_TO DO_
In the travel essay, what are the starting and ending points of the planned bike ride across Australia?

The essence of travel is a difficult thing to define because all people travel for different reasons and with different intents. Some wish to experience a country by diving into its cultural diversity and experiencing their local practices. Others wish to view and capture the beauty of nature. Whilst others enjoy nothing more than dining in fancy restaurants and splurging on expensive hotels. And some are happy with anything, as long as it’s a reprieve from their normality. And then there is all those in-between. There is really no best fit model for all travellers.
I travel to experience cultural diversity and natural beauty. I gain the most joy from traversing dark rain forests; indulging my curiosity for local practices; swagging it in foreign and isolated locations; spending all day waiting for a single creature to appear in front of my lense et cetera. These are the things that I travel for. Unfortunately, all this costs money. Money that can take up to a year to fully acquire. I needed a means to travel in my desired way, but in an inexpensive manner. If such a way existed.
My life is not bad, but, by no means, is it what I hoped for. I was hoping for adventure, challenges, to test the level of my endurance and mind. But, so far, I’ve found nothing but constant stagnation. Whether it be the dulling routine of an 8-5 job or the relentless regime of a university science student. Ever since I finished school, even during, my life has been a constant regime and familiarity. I went from school, to university, to a job and further study. There’s been the occasional holiday that titillated my interest in travel, but I never pursued it because I always found an excuse; “I can’t go again, I need to save” or “I have bills to pay” or “I don’t want to risk losing my job if I go for too long or too often”. You know, those reasons that appear so reasonable, but really only stand as small obstacles to our dreams
For some time now, possibly over a year, I’ve been contemplating some sort of event that would throw a complete spanner-in-the-works and really confront me. Something that would force me to push through these small obstacles.
I’ve finished school. I’ve completed university degrees. I’m a competent labourer at a joinery firm. I followed the strictly taught regime of school, work, family – less the latter. And, so far, nothing. All these ‘achievements’ have challenged me, but none have fulfilled me. I always thought they would make me happy, but they’ve left me with nothing but a longing for more; for something more substantial and influential on my life.
That’s why, around the beginning of 2018, I will be riding across Australia on a push-bike from its southernmost point at Wilsons Promontory, Victoria to its northernmost point at Cape York, Somerset. I am hoping to achieve this venture in around 30 days – a bit over 125km a day – although it will likely be longer than this as it is quite a significant distance for someone who has never ridden a bike more than 1km in a single session.
What spurred my interest in this specific venture? You might ask. Well it all happened when I saw a push bike on the corner of my street. It had no sign indicating it was for sale. No chain indicating it was a possession. And it remained in the same spot for 3 days until a thrifty low-life thought they might get a free bike for a big journey 😉 Although, I guess the idea has been in my head for a while.

_EXTRACTED MATERIAL_

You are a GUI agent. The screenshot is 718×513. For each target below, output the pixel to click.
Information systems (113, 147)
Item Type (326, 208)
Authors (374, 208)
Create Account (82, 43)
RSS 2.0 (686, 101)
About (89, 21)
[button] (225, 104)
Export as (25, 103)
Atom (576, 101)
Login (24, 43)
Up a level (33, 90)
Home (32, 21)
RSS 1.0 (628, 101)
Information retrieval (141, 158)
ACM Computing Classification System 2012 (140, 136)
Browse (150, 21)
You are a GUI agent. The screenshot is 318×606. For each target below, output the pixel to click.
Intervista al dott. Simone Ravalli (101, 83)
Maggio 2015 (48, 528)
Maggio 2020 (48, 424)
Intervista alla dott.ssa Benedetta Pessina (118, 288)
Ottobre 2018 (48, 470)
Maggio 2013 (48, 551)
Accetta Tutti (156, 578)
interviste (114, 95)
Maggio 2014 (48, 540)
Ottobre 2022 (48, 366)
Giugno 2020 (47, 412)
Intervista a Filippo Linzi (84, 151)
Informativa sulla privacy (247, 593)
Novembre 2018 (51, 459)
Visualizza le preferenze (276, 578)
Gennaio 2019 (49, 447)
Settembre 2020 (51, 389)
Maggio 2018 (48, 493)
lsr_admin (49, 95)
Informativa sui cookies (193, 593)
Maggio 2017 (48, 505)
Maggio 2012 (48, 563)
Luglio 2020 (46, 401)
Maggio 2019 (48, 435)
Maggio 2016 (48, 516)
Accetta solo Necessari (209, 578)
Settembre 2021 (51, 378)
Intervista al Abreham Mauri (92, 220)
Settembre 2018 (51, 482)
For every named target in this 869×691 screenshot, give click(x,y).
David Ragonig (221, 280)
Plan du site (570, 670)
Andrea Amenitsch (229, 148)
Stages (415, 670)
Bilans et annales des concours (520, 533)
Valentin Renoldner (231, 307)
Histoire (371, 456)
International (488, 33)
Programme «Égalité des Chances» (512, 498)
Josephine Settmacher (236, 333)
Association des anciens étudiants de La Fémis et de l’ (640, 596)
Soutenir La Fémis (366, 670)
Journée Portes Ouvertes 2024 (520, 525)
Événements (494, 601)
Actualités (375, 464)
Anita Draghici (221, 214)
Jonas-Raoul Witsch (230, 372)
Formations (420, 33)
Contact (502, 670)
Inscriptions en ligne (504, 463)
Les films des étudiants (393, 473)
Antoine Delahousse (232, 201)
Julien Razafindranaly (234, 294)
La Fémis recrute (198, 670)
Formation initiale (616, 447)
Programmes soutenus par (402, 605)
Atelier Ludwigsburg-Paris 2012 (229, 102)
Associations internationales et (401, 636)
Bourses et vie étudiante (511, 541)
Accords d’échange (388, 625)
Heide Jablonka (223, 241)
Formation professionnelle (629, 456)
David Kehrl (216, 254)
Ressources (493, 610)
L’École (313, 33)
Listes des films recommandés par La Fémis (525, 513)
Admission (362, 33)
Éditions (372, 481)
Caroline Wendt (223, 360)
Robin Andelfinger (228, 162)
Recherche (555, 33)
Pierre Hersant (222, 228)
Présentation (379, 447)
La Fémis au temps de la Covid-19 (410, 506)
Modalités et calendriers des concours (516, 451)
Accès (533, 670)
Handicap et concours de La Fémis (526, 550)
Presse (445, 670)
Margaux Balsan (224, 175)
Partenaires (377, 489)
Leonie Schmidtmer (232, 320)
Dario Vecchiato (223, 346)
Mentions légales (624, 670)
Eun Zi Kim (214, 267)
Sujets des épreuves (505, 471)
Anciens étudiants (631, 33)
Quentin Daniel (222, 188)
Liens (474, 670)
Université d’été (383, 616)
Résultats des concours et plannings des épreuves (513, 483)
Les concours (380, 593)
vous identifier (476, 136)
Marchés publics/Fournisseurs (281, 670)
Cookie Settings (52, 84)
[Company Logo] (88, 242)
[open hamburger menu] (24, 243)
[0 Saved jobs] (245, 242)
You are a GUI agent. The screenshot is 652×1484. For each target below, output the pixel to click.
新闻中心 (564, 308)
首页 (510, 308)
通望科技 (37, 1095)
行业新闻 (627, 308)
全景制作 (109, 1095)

_TASK RESPONSE_
It starts at Wilsons Promontory, Victoria, and ends at Cape York, Somerset.